→ About this task:
In the listing below, locate the line containing "Where should I" and the line containing "Select the MP". Output both of them and every line between, exactly as written, and nothing more.

→ Source data:
• • • • • • •

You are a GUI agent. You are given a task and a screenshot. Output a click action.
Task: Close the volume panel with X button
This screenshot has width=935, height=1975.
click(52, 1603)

• • • • • • •

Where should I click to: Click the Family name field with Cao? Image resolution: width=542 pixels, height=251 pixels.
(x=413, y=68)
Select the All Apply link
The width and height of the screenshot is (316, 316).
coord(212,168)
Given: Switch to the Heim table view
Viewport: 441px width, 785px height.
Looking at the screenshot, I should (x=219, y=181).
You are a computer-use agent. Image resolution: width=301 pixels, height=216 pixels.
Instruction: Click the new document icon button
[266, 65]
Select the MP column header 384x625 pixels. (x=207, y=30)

• • • • • • •

→ Reply:
Where should I click to: Click the Family name field with Cao? Image resolution: width=542 pixels, height=251 pixels.
(x=413, y=68)
Select the All Apply link
The width and height of the screenshot is (316, 316).
coord(212,168)
Given: Switch to the Heim table view
Viewport: 441px width, 785px height.
Looking at the screenshot, I should (x=219, y=181).
You are a computer-use agent. Image resolution: width=301 pixels, height=216 pixels.
Instruction: Click the new document icon button
[266, 65]
Select the MP column header 384x625 pixels. (x=207, y=30)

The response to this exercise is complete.